先回忆一下 cross_entropy：

\[Cross Entropy = - \sum_{i}^N({predictions \cdot \log(labels)})\]

那么，

\[logprob = { Cross Entropy \over N }\]

后面三个函数 sample_distribution sample random_distribution 是一起使用的。

random_distribution 就是生成一个平均分布的，加总和为 1 的 array。但是我不知道为何写的这么花哨，我试了半天，似乎 b/np.sum(b, 1)[:,None] 和 b/np.sum(b) 的意思是一样的。

sample 则是靠 sample_distribution 以传入的 prediction 的概率，随机取一个维设成 1 ，其他都设成 0 ，也就是按照 prediction 的概率获得一个随机字母。（为啥不直接取概率最大的那个字母呢？搞这么复杂真的好吗？）

9. 定义Tensorflow模型

分为几个部分：定义变量，定义LSTM Cell，定义输入接口，循环执行LSTM Cell，定义loss，定义优化，定义预测。

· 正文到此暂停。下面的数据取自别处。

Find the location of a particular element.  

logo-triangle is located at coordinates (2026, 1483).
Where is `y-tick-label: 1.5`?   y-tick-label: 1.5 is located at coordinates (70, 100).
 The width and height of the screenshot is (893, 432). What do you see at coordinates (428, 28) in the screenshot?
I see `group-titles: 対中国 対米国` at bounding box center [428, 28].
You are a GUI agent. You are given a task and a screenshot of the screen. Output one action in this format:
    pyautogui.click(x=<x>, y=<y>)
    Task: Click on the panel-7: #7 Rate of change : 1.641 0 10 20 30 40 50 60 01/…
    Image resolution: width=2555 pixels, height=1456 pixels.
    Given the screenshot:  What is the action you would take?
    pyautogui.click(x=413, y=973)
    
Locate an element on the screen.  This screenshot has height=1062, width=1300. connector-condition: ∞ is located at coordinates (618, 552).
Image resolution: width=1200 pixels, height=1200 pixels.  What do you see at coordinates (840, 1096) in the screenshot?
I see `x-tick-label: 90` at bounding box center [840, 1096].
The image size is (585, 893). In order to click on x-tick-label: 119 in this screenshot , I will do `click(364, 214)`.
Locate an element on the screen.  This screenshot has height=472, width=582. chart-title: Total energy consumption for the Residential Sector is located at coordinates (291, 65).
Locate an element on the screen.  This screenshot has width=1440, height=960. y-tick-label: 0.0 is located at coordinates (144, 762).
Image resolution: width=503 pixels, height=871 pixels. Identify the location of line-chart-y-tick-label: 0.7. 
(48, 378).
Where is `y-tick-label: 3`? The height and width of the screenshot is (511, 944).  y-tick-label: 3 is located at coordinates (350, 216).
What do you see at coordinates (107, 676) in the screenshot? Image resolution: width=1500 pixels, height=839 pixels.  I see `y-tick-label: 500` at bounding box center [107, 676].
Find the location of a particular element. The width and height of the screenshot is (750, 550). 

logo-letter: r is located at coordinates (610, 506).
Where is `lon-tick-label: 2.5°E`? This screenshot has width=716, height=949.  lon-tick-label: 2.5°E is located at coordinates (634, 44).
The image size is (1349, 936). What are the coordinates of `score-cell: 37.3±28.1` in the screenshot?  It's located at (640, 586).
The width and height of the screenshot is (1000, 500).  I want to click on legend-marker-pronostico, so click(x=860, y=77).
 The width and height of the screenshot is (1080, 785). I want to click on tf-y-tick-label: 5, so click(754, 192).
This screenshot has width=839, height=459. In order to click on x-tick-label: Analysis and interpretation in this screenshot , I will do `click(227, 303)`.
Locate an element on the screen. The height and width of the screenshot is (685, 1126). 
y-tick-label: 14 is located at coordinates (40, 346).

num_nodes 是代表这个神经网络中LSTM Cell层的Cell个数。

num_nodes = 64

graph = tf.Graph()
with graph.as_default():

1) 定义变量

  # Parameters:
  # Input gate: input, previous output, and bias.
  ix = tf.Variable(tf.truncated_normal([vocabulary_size, num_nodes], -0.1, 0.1))
  im = tf.Variable(tf.truncated_normal([num_nodes, num_nodes], -0.1, 0.1))
  ib = tf.Variable(tf.zeros([1, num_nodes]))
  # Forget gate: input, previous output, and bias.
  fx = tf.Variable(tf.truncated_normal([vocabulary_size, num_nodes], -0.1, 0.1))
  fm = tf.Variable(tf.truncated_normal([num_nodes, num_nodes], -0.1, 0.1))
  fb = tf.Variable(tf.zeros([1, num_nodes]))
  # Memory cell: input, state and bias.                             
  cx = tf.Variable(tf.truncated_normal([vocabulary_size, num_nodes], -0.1, 0.1))
  cm = tf.Variable(tf.truncated_normal([num_nodes, num_nodes], -0.1, 0.1))
  cb = tf.Variable(tf.zeros([1, num_nodes]))
  # Output gate: input, previous output, and bias.
  ox = tf.Variable(tf.truncated_normal([vocabulary_size, num_nodes], -0.1, 0.1))
  om = tf.Variable(tf.truncated_normal([num_nodes, num_nodes], -0.1, 0.1))
  ob = tf.Variable(tf.zeros([1, num_nodes]))
  # Variables saving state across unrollings.
  saved_output = tf.Variable(tf.zeros([batch_size, num_nodes]), trainable=False)
  saved_state = tf.Variable(tf.zeros([batch_size, num_nodes]), trainable=False)
  # Classifier weights and biases.
  w = tf.Variable(tf.truncated_normal([num_nodes, vocabulary_size], -0.1, 0.1))
  b = tf.Variable(tf.zeros([vocabulary_size]))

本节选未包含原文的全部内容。